Ukraine’s New Farm Chief Vows to Keep Food Exports Flowing

Ukraine is the world’s fourth-largest corn exporter, the top shipper of sunflower oil and a major supplier of wheat. Prices of those crops have rallied as robust Chinese demand helps tighten global supplies.

Ukraine’s this week reported that the government is mulling price caps for sunflower oil and bread after costs surged. It said Economy Minister Ihor Petrashko has hinted that sunflower-oil exports may be limited if no price-cap solution is found.

The government on Thursday said that the economy ministry held discussions with local industry groups, including baking associations, and that there’s agreement that the domestic food market is adequately supplied. The ministry will monitor food prices to help keep the market stable, it said.

Along with the economy minster, Leshchenko is an influential member of the Cabinet, which decides on agriculture policies. Economy ministry officials have repeatedly rejected the possibility of strict caps on crop exports, because they’re crucial to the country’s economy. Leshchenko said the only acceptable measures are export targets, which are goals rather than stringent limits.

The agriculture chief said he’d favor removing corn and wheat export targets, which are common in Ukraine, if farmers reap abundant harvests this year. More than 80% of the country’s winter crops are in good or satisfactory shape following plentiful snowfall, and total grains production may match a record 75 million tons this year if favorable conditions continue, he said.
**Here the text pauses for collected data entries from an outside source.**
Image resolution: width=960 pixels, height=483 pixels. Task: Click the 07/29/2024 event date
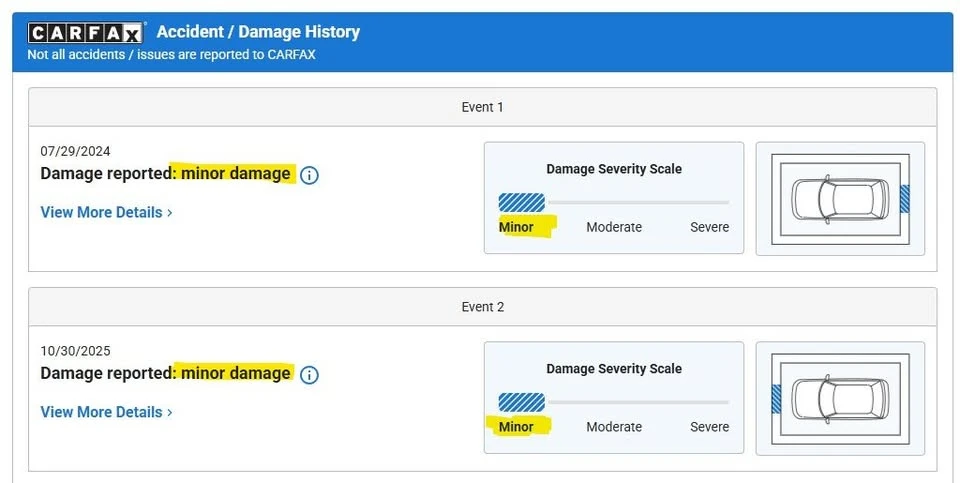coord(75,151)

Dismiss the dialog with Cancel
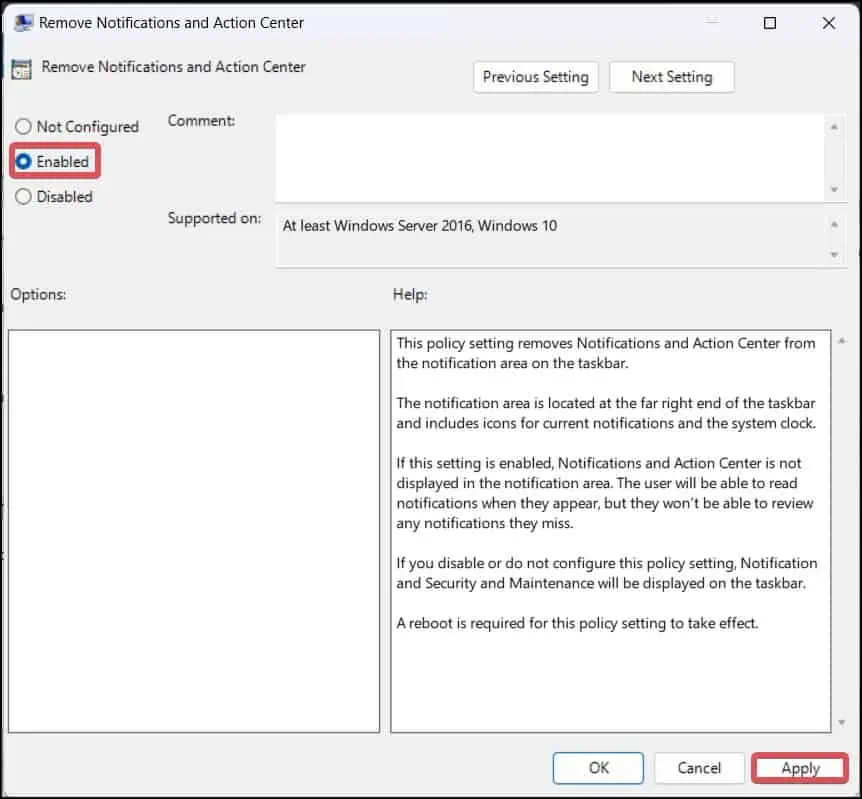699,767
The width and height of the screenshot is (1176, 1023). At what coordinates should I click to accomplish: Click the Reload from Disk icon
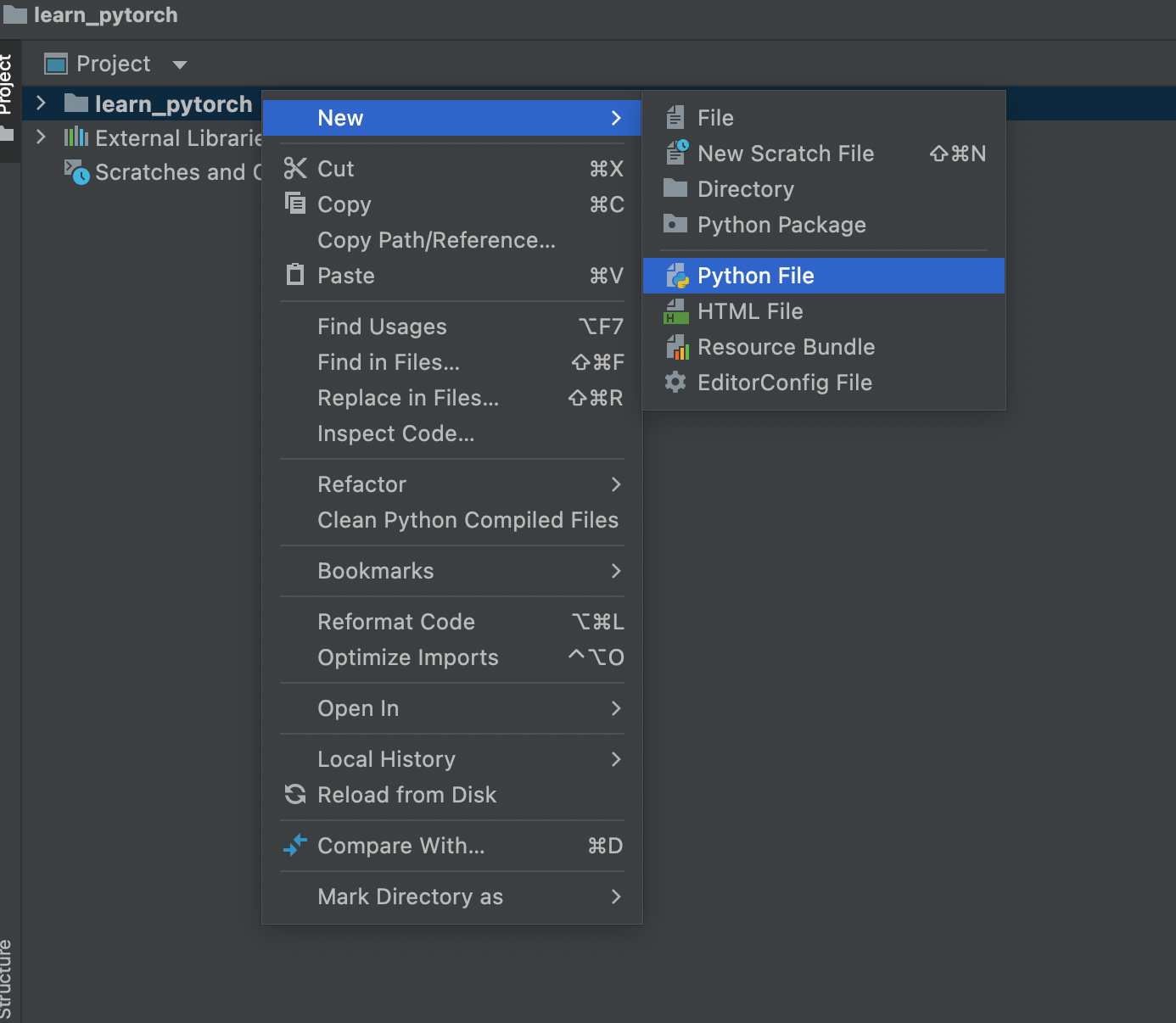click(x=295, y=795)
Leshchenko declined to give a forecast for exports. By March 17, Ukraine exported 33.6 million tons of grains so far this season, down 23% from a year earlier. Going forward, the country plans to boost grain and oilseed sales to destinations including China, the Middle East and Southeast Asia, potentially grabbing market share from rivals.

“Look at neighbor Russia. Being adherent to the policy of restrictions and protectionism, they have created for us fantastic, comfortable opportunities,” Leshchenko said.